Outback adventures - from top left-my feet, me sitting on a sand dune, my youngest at sunset, my eldest reaching a summit on a walk in Mutawinji National park, bleached bones for remembering, my dad and my middle daughter,creek bed walking both in Mootwingee, campfire breakfast in tupperware bowls circa 1985, temporary sculpture, I made last year near the place my grandfather lived outside of broken Hill .
A few days later we camped and hiked in the rugged Mutawinji National Park, rich in Aboriginal culture and dominated by the rocky Bynguano Range. The rusty cogs turned,jarring in my brain memories, sights and sounds... from when we did similar things in my youth. Seeing my kids here - No wifi, not a device in sight, grotty with red dirt, spotting roos, getting firewood, toasting marshmallows around the campfire... was awesome sauce. Brilliant.
But that's not the only thing we have done that harks back to my childhood. For example.. .
We've taken them overseas too, and are soon to head off on another trip.
We take them to the beach(okay, not as much as I used to go there as a kid...)as often as we can.

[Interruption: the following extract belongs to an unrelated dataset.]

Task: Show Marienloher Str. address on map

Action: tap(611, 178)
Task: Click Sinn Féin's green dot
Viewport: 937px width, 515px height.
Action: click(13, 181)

We take them to galleries, museums and on picnics.
I yell at them to "Shut that bloody door, you were not born in a tent!" the way my mum did.

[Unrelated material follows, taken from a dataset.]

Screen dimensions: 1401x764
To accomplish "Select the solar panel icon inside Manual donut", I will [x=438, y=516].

I nag them continually to clean their rooms(oh mum, I am so sorry...guess you call this sweet karma!)
Perhaps the weirdest thing, or funniest, is that my Dad was a high school teacher. Guess what my husband is? My mum was a primary teacher. Guess what I do? Yep, same same. Freaky.
Overseas memories - top left, getting familiar with local wildlife - monkey on my back, Indonesia, my kids on an elephant, Thailand. My brother and I with a local Javanese lady, my kids with our tuk-tuk driver, Bangkok.
And yet... we live very differently my parents too.Of course.Hubby and I have chosen a different path in many ways, with different influences, and different choices. And that's okay. We are doing the best we can in our very own way. There are many many things about me that my parents do not understand, that are not part of the way I was brought up, as I have gone on to become my own person, still finding my way. Still stumbling through parenthood and life.
But in my heart, my soul, my bones... there is always that hankering to be in the bush, to travel, to camp, to have books around me, to fill my space with memories, to collect them, to have my family around me. And I know that my childhood is the reason I see things like I do. I know that.
And I am so grateful, so very, very grateful.
PS. On that trip to Broken Hill... we bought home a little souvenir. A puppy. A black labrador. Just like the one my Granparents had. Fancy that. And you know, I did not even realise until later. Sigmund would have a field day!